YOUR OBJECTIVE: For each line below that includes the string "computer", show the whole line.

Stored data entries:

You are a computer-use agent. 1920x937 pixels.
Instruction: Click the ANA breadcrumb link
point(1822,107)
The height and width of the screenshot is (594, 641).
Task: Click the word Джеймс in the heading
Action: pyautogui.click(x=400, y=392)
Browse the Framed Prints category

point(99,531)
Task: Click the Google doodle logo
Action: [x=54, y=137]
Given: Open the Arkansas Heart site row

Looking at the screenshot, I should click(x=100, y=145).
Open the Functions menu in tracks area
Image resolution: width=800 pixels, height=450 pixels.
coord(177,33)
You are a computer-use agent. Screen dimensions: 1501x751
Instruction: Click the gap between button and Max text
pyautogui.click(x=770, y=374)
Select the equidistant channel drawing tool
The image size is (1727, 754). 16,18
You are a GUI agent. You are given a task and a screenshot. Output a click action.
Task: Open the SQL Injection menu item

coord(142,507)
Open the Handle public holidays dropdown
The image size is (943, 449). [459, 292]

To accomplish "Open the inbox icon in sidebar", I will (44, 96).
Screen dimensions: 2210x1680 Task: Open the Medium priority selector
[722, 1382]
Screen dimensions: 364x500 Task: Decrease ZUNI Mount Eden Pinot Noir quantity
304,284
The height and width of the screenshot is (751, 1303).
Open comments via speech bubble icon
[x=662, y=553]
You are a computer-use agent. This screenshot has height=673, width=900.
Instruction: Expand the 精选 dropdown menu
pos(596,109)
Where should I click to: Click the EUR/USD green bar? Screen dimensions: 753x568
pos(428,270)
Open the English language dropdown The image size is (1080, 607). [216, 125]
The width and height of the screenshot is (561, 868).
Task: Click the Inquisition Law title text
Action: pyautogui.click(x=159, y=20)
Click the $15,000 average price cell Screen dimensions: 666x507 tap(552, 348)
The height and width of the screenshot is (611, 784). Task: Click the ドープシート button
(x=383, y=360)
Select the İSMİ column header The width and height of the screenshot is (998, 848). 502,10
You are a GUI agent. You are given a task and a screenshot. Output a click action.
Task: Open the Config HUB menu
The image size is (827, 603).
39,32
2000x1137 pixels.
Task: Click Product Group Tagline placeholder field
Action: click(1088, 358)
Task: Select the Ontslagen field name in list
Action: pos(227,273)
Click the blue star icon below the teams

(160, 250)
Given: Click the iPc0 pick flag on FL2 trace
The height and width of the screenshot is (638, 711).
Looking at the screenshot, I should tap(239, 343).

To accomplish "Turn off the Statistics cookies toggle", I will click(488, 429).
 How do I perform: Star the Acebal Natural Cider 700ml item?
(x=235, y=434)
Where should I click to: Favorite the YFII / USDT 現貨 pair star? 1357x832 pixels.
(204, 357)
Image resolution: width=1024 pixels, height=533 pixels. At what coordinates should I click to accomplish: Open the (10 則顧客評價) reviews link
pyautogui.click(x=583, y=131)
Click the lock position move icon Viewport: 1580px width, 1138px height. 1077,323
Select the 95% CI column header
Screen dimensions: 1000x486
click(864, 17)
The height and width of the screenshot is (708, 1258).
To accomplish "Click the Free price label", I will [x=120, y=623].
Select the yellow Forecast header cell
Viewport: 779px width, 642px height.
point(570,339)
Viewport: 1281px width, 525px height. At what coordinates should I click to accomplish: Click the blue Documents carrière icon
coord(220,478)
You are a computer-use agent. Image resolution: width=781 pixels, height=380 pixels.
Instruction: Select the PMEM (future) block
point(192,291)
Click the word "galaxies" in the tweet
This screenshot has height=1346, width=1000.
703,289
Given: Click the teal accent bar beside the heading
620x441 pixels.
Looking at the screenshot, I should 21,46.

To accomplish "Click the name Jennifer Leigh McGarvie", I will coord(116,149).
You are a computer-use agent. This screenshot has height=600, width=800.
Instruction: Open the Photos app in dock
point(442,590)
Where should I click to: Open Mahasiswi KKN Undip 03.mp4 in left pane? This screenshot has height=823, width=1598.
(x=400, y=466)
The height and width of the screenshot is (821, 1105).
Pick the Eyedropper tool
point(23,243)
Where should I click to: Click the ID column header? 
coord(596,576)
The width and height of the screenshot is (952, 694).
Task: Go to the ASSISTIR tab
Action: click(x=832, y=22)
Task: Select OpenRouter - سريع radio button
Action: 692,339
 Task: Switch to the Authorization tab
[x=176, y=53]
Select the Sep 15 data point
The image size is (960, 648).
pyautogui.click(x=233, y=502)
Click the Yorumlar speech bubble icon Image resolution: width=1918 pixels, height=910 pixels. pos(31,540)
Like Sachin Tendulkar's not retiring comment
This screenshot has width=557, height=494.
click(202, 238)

TASK RESULT:
You are a computer-use agent. 1920x937 pixels.
You are a computer-use agent. Screen dimensions: 1501x751
You are a computer-use agent. This screenshot has height=673, width=900.
You are a computer-use agent. Image resolution: width=781 pixels, height=380 pixels.
You are a computer-use agent. This screenshot has height=600, width=800.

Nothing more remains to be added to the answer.